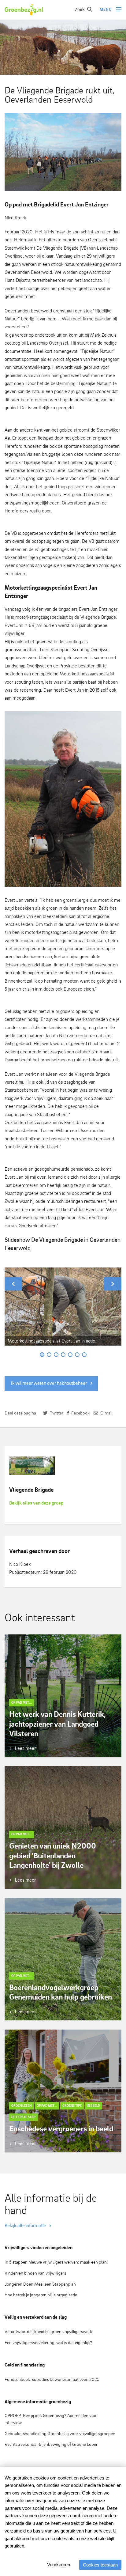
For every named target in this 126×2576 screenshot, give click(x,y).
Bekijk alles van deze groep (36, 1503)
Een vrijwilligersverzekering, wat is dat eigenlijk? (48, 2342)
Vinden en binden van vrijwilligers (35, 2273)
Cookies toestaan (100, 2564)
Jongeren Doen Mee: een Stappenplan (40, 2284)
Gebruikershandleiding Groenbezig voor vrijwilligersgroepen (60, 2433)
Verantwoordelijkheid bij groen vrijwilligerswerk (48, 2331)
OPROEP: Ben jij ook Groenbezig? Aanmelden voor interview (51, 2418)
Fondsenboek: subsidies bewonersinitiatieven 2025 (52, 2379)
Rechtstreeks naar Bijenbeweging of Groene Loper (51, 2444)
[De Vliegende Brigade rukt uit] (63, 152)
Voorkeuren (58, 2564)
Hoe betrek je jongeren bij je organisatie (41, 2295)
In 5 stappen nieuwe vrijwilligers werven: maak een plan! (56, 2262)
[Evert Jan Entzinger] (63, 799)
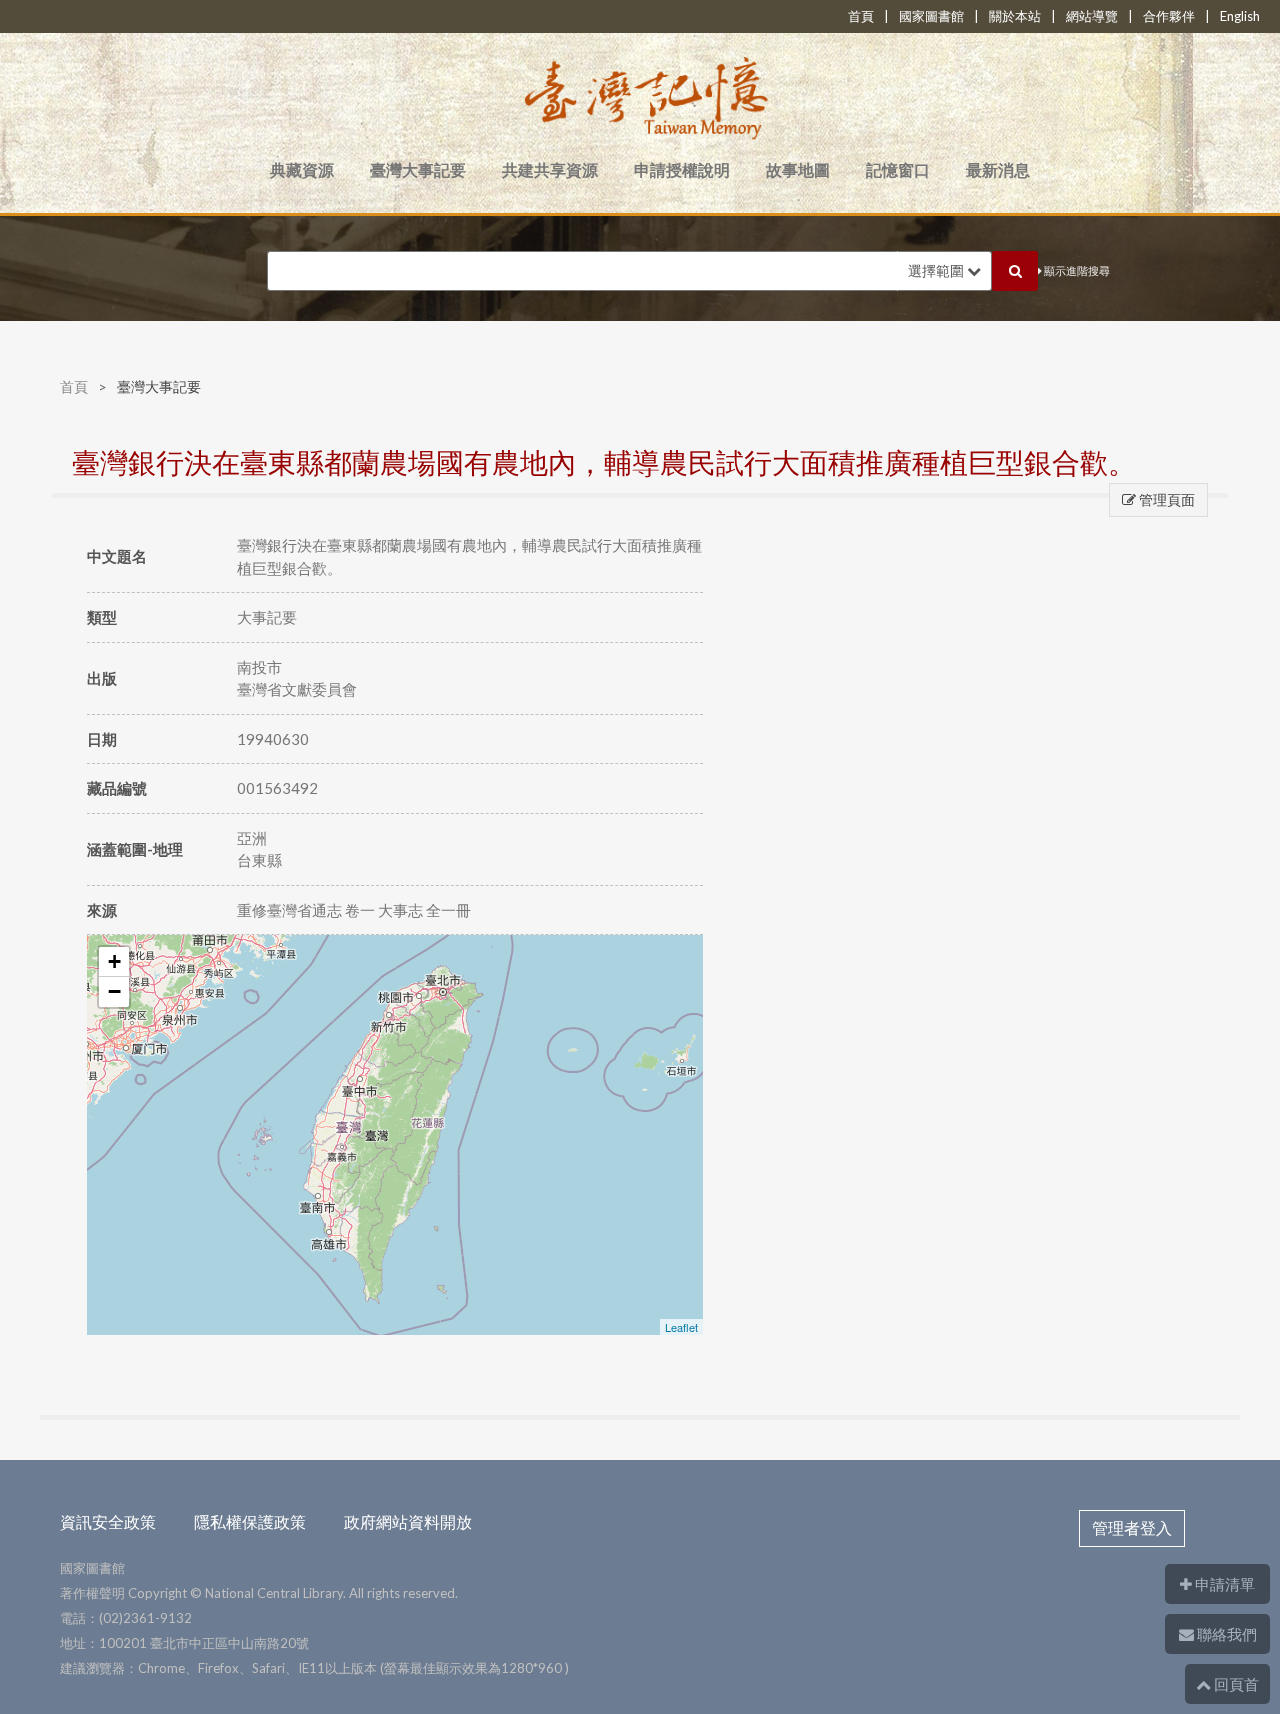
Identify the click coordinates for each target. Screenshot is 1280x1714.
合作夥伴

........

*PROBLEM TO SOLVE*
Note how many lines in the material hold the word "Groenbezig", and give that number by itself.

*SOLUTION TO THIS EXERCISE*
2